Мы прошли по Таймыру с запада на восток, а потом возвратились параллельным маршрутом. И вышло так, что лагерь поставили около того озера, где лебедь один остался. А уже зима нас поджимала. Ветры страшные на Таймыре... Вот ночью я лежу в палатке и слышу: вроде как лебедь гурлычет. Нет, думаю, ветер... А сна уже нет. И опять будто лебедь...
Утром пошел на озеро. В нем только промоина осталась около горла, перекат там был, быстрина. А так все во льду и под снегом... Сначала лебедя я не заметил. Близко к нему подошел. Он только тогда сполохнулся. Крыльями похлопал, но не полетел. Подымать я его не стал...
В общем, лебедей я с тех пор стрелять зарекся. И никому не могу простить выстрела по лебедю. Жениться мне так больше и не пришлось...
Пока самый старший рассказывал это, лысоватый мужчина съел без малого половину лебединой туши.
Юный охотник в начале рассказа мяса не брал, а только нервно проглатывал скользкий лапшовник. Но потом он отломил небольшую дольку от лебединого бока... И уже удержаться не мог.
Девушка как-то само собой, незаметно, тоже взяла мясца.
– Есть один такой детский стишок, – сказал бородатый юноша, – не помню, кто его сочинил, какой-то известный поэт... Там про рыб говорится – как жалко рыб, что они не плавают в речке, а мертвые в магазине лежат... «Конечно, это грустно. Но до чего же вкусно!» – такая строчка есть в стишке.
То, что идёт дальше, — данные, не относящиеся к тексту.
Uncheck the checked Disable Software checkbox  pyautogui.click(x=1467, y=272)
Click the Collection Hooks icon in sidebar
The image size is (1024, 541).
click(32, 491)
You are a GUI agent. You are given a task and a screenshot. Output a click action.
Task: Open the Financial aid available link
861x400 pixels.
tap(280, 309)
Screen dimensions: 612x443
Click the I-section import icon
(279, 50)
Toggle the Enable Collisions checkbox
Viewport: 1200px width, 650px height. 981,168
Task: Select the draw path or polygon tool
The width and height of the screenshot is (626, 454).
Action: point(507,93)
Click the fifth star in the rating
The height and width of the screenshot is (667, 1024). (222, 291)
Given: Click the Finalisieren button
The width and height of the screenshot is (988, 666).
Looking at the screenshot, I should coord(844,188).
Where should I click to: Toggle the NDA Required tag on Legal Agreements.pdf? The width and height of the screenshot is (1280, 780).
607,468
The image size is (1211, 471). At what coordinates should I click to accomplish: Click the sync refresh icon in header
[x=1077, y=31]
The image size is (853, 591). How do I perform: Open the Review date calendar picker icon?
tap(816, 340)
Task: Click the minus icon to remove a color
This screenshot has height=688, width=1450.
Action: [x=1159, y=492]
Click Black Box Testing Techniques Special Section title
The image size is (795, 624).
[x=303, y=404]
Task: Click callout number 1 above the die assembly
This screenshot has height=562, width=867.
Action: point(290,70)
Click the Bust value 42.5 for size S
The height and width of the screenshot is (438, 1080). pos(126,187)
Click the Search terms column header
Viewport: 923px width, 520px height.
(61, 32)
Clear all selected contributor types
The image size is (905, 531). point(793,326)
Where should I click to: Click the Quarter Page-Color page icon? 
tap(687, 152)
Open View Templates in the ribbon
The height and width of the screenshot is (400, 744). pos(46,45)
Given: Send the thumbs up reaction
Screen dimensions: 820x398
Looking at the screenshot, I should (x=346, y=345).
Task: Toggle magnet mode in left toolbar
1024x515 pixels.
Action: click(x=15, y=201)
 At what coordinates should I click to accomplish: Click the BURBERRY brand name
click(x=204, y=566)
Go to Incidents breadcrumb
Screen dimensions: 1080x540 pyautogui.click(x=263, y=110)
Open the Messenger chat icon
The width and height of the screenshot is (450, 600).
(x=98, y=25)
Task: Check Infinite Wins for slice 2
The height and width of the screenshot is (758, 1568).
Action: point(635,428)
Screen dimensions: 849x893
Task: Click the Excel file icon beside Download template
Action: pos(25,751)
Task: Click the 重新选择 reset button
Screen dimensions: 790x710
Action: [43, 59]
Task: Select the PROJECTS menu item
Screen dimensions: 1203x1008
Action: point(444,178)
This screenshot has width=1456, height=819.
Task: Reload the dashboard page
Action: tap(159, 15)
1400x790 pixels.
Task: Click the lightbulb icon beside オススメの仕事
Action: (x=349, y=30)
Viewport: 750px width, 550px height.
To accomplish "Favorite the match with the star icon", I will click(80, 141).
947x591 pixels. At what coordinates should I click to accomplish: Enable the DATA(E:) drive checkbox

Очень хороший стишок! – Борода у юноши вся была в лебедином жиру. Улыбался он молодо и блаженно.
Солнце за лето устало висеть и светить и начало опускаться на ночь в озерную воду.
Озера сделались тусклы без солнца и без лебяжьего белого цвета. Скоро Север покрыло снегом, и вся птичья жизнь потерялась в сплошной белесой зиме.